I might be with a bad man and did not know it. I feel really weird.

OP posts:
GoldfishCrackers · 10/06/2014 21:36

I don't like the fact that he pretends his cheating and use of prostitutes is related to his partner's behaviour: his explanation is that she wasn't giving him enough sex so he went to prostitutes. But you'll not be so remiss so he doesn't have to... unless he does, in which case it will be your fault. He is not saying: I cheated on my wife, I paid to have sex with vulnerable women, I'm sorry, I'll never be such a sleazy bastard again.
When he married his first wife, do you think he thought that the sex was great, he'd never need to cheat.
Can you imagine yourself if you marry and have children with this man, you're recovering from childbirth, feeling exhausted and sore, getting little sleep with a newborn and feeling that the only thing stopping your husband going to a prostitute is you continuing to have a very active and adventurous sex life? Who need that sort of pressure?

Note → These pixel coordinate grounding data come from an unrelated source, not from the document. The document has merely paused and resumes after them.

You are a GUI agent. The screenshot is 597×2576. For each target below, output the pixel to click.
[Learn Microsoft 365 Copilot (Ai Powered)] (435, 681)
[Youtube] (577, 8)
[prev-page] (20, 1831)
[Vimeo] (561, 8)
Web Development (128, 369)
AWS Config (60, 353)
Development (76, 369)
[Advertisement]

expatinscotland · 10/06/2014 21:38

Oh, please! She didn't reject him. She got sick of this perverted, lying manipulative twat.

'He's so sweet and gentle but also manipulative and lies a lot. Very subtle and always "lies for the best" or "to protect" but it makes me uncomfortable.'

That's very characteristic of twats like this. A lie is a lie. He lies to suit himself, all liars do.

WilsonFrickett · 10/06/2014 21:38

Well I assume his friends are only going by his side of the story so unless you've heard it directly from his X I wouldn't believe a word of it.

That said, if my DH went with prostitutes the end of our marriage would be pretty sexless too. She may, for example have tried to rebuild the trust but not managed to have sex again. (can't blame her)

Sweetheart, have you been checked for STIs?

istisbad · 10/06/2014 21:50

Asked him about it and he lied. Said it was a "mistake". I am 100% sure it's not...have proof, but the lying made me just know 100% for sure that I have to leave.

OP posts:
expatinscotland · 10/06/2014 21:52

What was a mistake? The signing up on a website for pervs who just want to fuck? No, it wasn't.

expatinscotland · 10/06/2014 21:53

He lies a lot.

mummytowillow · 10/06/2014 21:54

Something similar happened to me.

6 weeks before I got married my SIL to be accidentally let it slip he'd got with his previous wife via an affair.

She was married to someone in the army and she left him for hubby to be.

I challenged him and he admitted it, he was convinced I wouldn't marry him.

I should have run and kept going, I foolishly married him and guess what he had an affair while I was in the throes of PND. Hmm He left and came back 4 times until he finally went for good.

My advice run as fast as you can, he won't change.